▽

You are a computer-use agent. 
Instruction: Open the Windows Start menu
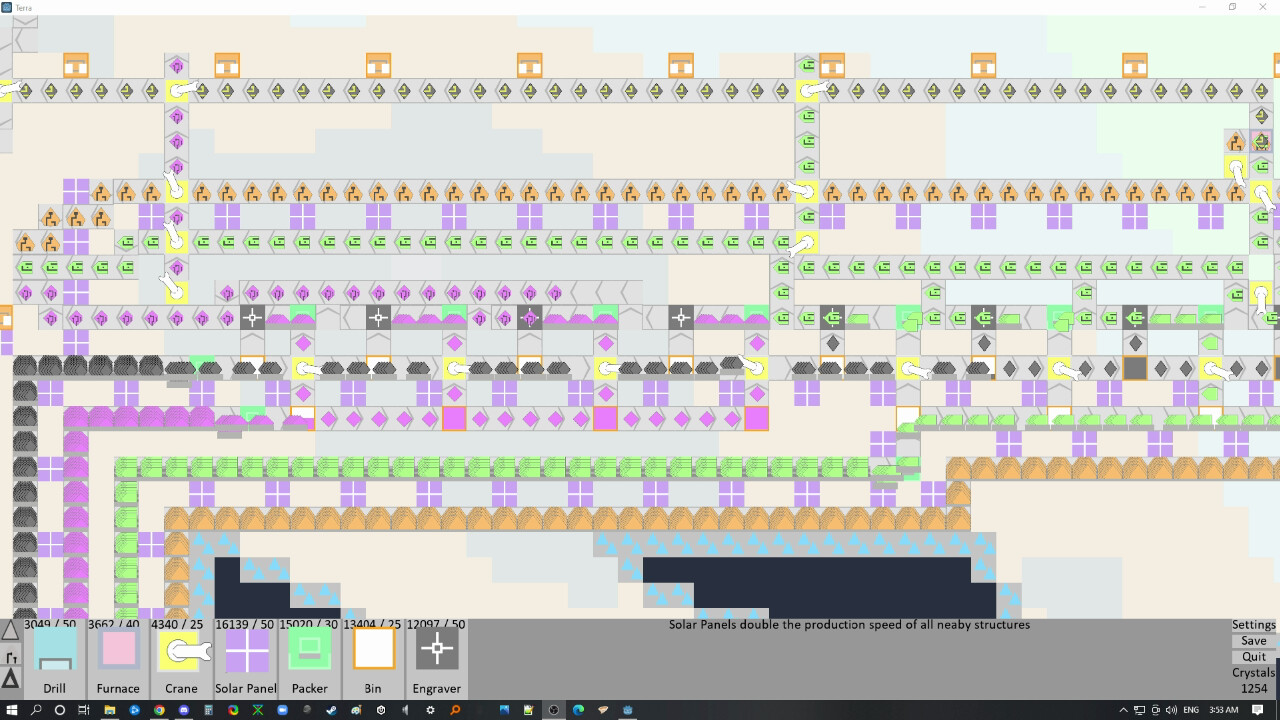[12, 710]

△
▽

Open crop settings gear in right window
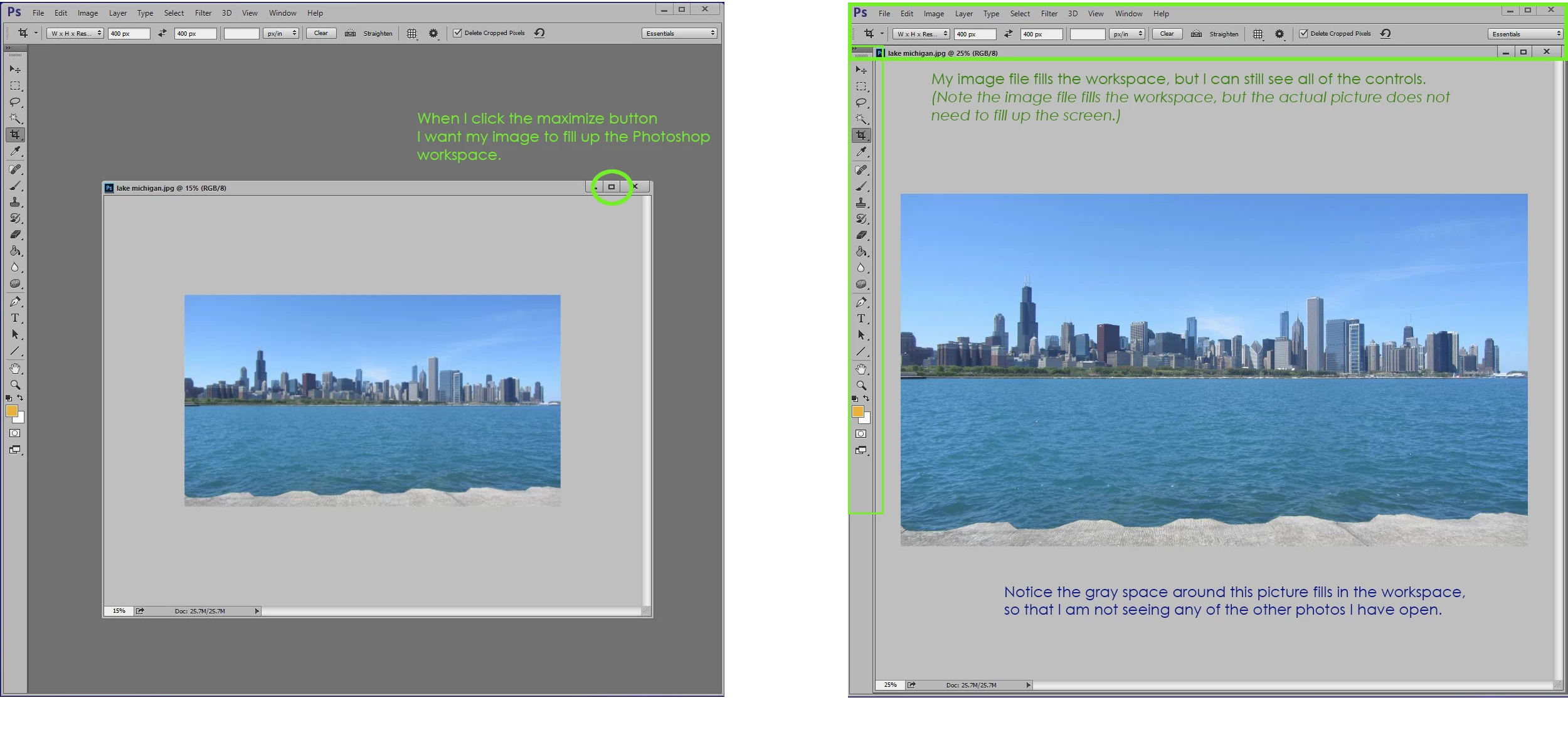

△
▽

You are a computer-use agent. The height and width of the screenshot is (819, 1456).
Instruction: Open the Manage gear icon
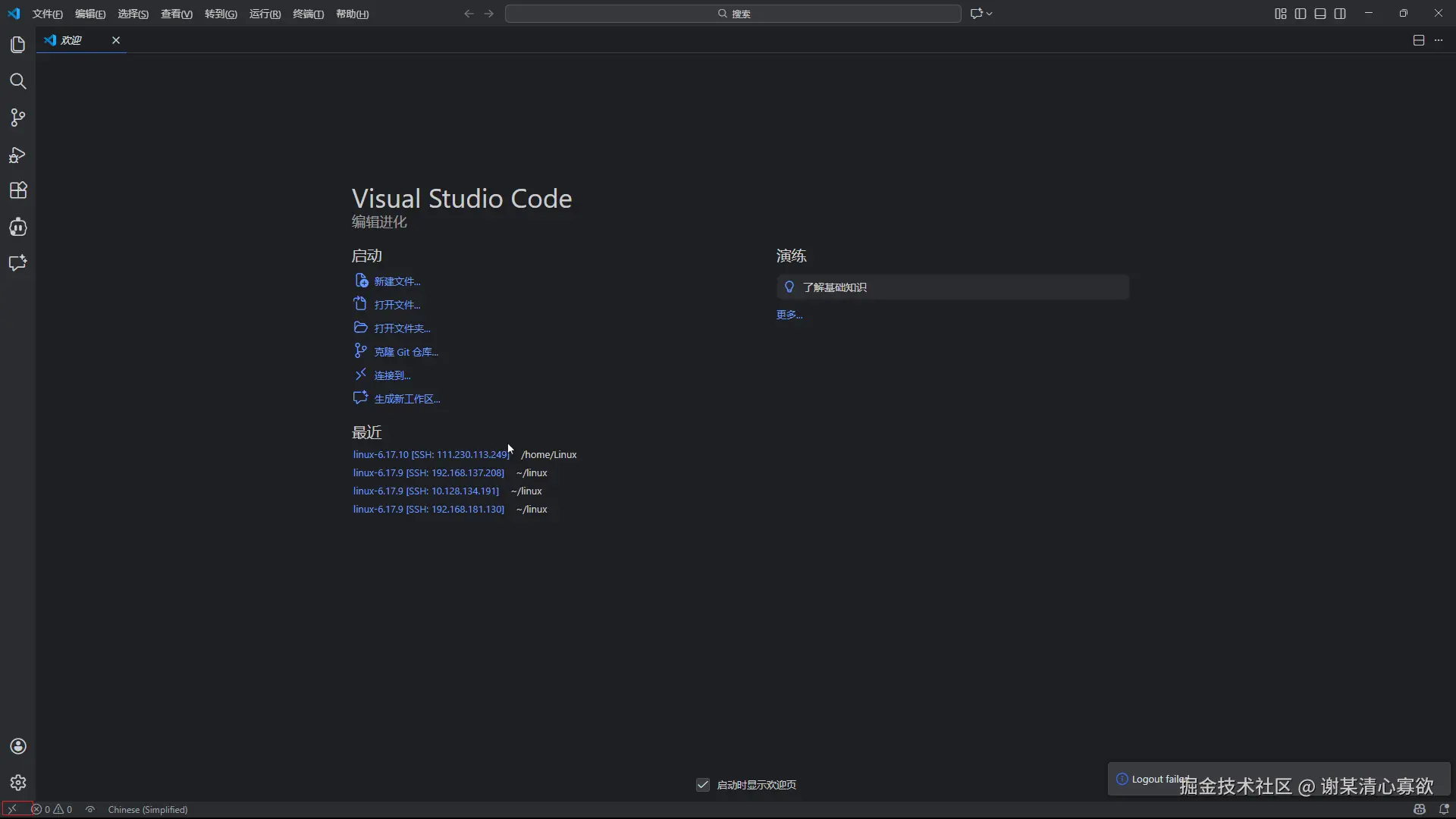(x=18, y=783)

△

• **WRITTEN PROBLEM**:
Return everything in the material from the line containing "You are a computer-use agent. The" down to the line containing "(x=18, y=783)", copying each line exactly and leaving out the pictures.

• **OUTPUT FOR THIS TASK**:
You are a computer-use agent. The height and width of the screenshot is (819, 1456).
Instruction: Open the Manage gear icon
(x=18, y=783)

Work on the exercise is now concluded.